(Pixel coordinate grounding data)

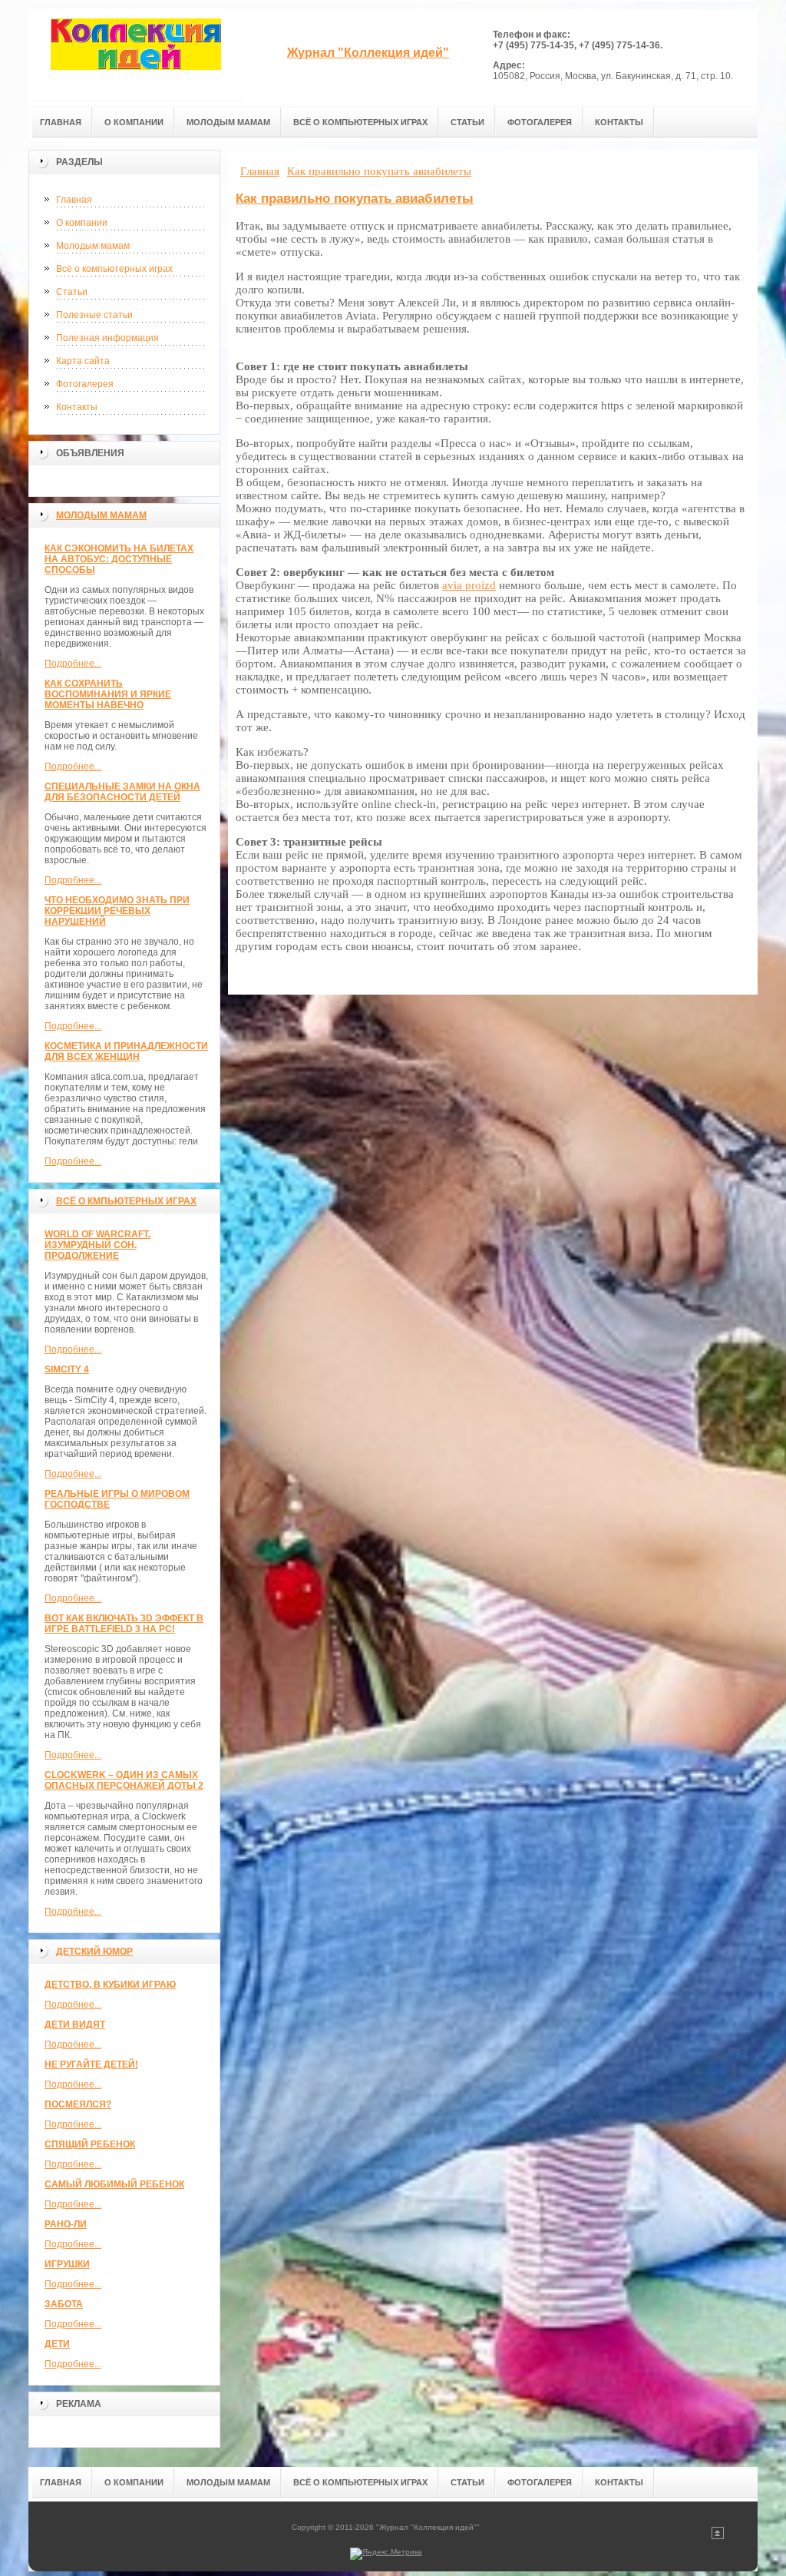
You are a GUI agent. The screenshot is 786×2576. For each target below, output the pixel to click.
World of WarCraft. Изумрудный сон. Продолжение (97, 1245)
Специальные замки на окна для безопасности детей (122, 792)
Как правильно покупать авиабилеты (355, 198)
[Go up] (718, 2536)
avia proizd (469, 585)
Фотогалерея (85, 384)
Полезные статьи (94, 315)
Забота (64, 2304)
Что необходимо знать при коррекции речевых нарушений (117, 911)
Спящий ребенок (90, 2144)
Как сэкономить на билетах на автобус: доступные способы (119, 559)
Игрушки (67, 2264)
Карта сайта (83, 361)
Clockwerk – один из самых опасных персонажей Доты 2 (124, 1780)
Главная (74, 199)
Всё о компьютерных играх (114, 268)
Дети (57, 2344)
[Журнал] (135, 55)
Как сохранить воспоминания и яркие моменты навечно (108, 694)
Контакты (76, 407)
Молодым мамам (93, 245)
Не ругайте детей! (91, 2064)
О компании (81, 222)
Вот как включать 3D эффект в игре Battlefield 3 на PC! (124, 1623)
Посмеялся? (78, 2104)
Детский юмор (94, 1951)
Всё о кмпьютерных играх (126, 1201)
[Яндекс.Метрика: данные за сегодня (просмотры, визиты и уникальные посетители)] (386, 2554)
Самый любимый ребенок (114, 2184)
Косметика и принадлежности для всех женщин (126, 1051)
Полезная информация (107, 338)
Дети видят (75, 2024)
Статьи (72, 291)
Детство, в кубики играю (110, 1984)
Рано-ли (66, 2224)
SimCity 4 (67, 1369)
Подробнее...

Task requirements
Print the records above word for word, omitting any picture they contain.

Response area
You are a GUI agent. The screenshot is 786×2576. For each target below, output the pixel to click.
World of WarCraft. Изумрудный сон. Продолжение (97, 1245)
Специальные замки на окна для безопасности детей (122, 792)
Как правильно покупать авиабилеты (355, 198)
[Go up] (718, 2536)
avia proizd (469, 585)
Фотогалерея (85, 384)
Полезные статьи (94, 315)
Забота (64, 2304)
Что необходимо знать при коррекции речевых нарушений (117, 911)
Спящий ребенок (90, 2144)
Как сэкономить на билетах на автобус: доступные способы (119, 559)
Игрушки (67, 2264)
Карта сайта (83, 361)
Clockwerk – один из самых опасных персонажей Доты 2 (124, 1780)
Главная (74, 199)
Всё о компьютерных играх (114, 268)
Дети (57, 2344)
[Журнал] (135, 55)
Как сохранить воспоминания и яркие моменты навечно (108, 694)
Контакты (76, 407)
Молодым мамам (93, 245)
Не ругайте детей! (91, 2064)
О компании (81, 222)
Вот как включать 3D эффект в игре Battlefield 3 на PC! (124, 1623)
Посмеялся? (78, 2104)
Детский юмор (94, 1951)
Всё о кмпьютерных играх (126, 1201)
[Яндекс.Метрика: данные за сегодня (просмотры, визиты и уникальные посетители)] (386, 2554)
Самый любимый ребенок (114, 2184)
Косметика и принадлежности для всех женщин (126, 1051)
Полезная информация (107, 338)
Дети видят (75, 2024)
Статьи (72, 291)
Детство, в кубики играю (110, 1984)
Рано-ли (66, 2224)
SimCity 4 (67, 1369)
Подробнее...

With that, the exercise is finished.